The CASP challenge has been held since 1994 and uses a metric known as the Global Distance Test (GDT), ranging from 0 to 100. Winners in previous years had tended to hover around the 30 to 40 mark, with a score of 90 considered to be equivalent to an experimentally determined result. In 2018, however, the team at DeepMind achieved a median of 58.9 for the GDT and an overall score of 68.5 across all targets, by far the highest of any algorithm.
Then in 2020, version 2.0 of their AlphaFold program competed in the CASP, winning once again – this time with even greater accuracy. The AlphaFold 2.0 achieved a median of 92.4 across all targets, with its average margin of error comparable to the width of an atom (0.16 nanometres). Andrei Lupas, biologist at the Max Planck Institute in Germany who assessed the performances of each team in CASP, said of AlphaFold: "This will change medicine. It will change research. It will change bioengineering. It will change everything."
This month, DeepMind has announced further progress. Its latest version of AlphaFold is now 16 times faster than last year. More importantly, the company has used its AI to generate 3D structures for 350,000 proteins and made this data freely available on a new database. Until now, only 180,000 protein structures existed in the public domain, so the DeepMind computations have effectively doubled that number.
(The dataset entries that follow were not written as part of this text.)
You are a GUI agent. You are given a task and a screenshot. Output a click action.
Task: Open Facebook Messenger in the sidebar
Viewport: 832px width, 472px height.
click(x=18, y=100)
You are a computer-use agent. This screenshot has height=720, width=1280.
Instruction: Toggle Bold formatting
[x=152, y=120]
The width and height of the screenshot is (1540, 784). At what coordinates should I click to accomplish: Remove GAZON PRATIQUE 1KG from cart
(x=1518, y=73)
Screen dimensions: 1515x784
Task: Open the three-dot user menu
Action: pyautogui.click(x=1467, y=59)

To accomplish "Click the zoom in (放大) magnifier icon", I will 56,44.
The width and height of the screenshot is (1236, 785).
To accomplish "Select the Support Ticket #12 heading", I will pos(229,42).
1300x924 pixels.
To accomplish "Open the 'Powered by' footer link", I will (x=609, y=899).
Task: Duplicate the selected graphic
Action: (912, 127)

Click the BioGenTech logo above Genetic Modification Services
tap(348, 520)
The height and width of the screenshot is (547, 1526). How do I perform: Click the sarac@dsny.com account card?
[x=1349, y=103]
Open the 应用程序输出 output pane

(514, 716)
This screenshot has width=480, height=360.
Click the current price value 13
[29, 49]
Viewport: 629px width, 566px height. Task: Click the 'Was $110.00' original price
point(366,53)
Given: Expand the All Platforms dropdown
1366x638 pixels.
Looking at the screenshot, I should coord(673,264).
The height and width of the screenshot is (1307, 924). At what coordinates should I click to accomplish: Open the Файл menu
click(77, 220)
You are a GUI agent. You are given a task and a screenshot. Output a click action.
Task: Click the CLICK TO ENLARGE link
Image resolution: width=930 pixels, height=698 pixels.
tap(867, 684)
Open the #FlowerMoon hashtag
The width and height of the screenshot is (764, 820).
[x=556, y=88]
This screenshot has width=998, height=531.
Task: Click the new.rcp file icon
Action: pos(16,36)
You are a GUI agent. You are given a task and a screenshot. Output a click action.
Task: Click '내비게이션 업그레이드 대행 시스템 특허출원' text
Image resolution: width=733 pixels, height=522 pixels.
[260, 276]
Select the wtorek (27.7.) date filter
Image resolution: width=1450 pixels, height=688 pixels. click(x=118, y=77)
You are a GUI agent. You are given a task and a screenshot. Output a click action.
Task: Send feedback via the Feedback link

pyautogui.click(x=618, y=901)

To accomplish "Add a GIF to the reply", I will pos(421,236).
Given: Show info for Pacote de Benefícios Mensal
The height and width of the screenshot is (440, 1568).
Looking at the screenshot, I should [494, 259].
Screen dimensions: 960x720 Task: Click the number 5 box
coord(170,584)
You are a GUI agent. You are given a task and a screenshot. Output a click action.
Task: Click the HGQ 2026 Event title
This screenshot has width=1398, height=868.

The new data covers 20 different organisms – including animals such as mice, fruit flies, and bacteria like E. coli. Importantly, it also includes 98.5% of the 20,000 or so proteins in the human body.
"We believe it's the most complete and accurate picture of the human proteome to date," said Dr Demis Hassabis, CEO and co-founder. "We believe this work represents the most significant contribution AI has made to advancing the state of scientific knowledge to date. And I think it's a great illustration and example of the kind of benefits AI can bring to society. We're just so excited to see what the community is going to do with this."
Proteins are – to quote the famous Q from Star Trek: TNG – the building blocks of what we call life. Their formation begins with amino acids, which combine into peptides and longer polypeptides, then fold themselves into proteins. These structures are essential to biological processes. To take just one example: haemoglobin is a protein in red blood cells that carries oxygen to your body's organs and tissues and transports carbon dioxide from your organs and tissues back to your lungs.
For decades, the complexity of protein folding has proven to be an immense challenge, extremely time-consuming and expensive for researchers. The AI developed by DeepMind is arguably the most significant breakthrough in the field, allowing six months of lab work to be completed in minutes. The new database – totalling about 50 gigabytes in size – will enable scientists around the world to gain faster and more accurate insights into these molecules, their 3D structures and interactions. After this first release, DeepMind plans to keep adding to the data, with a goal of releasing 100 million protein structures by the end of this year. A paper on the company's latest work appears this month in Nature.
"Protein structures can provide invaluable information, both for reasoning about biological processes and for enabling interventions such as structure-based drug development or targeted mutagenesis," the authors write. "After decades of effort, 17% of the total residues in human protein sequences are covered by an experimentally-determined structure. Here we dramatically expand structural coverage by applying the state-of-the-art machine learning method, AlphaFold2, at scale to almost the entire human proteome. [...] We anticipate that routine large-scale and high-accuracy structure prediction will become an important tool, allowing new questions to be addressed from a structural perspective."
"This is a Rosetta Stone moment for biology," said David Friedberg, CEO of The Production Board, a U.S. company that invests in cutting-edge health, biotech and life sciences projects. "DeepMind has translated the human genetic code into the physical machines (proteins) that run our body. Hundreds of new therapeutics will emerge as scientists map how molecules may interact with proteins to alter human health."
The applications of AlphaFold go beyond medicine, however. It could help in the synthesis of novel enzymes that break down waste materials, for example, or in the production of crops that are resistant to extreme weather.
"I think we're at a really exciting moment," said Dr Hassabis. "In the next decade, we, and others in the AI field, are hoping to produce amazing breakthroughs that will genuinely accelerate solutions to the really big problems we have here on Earth."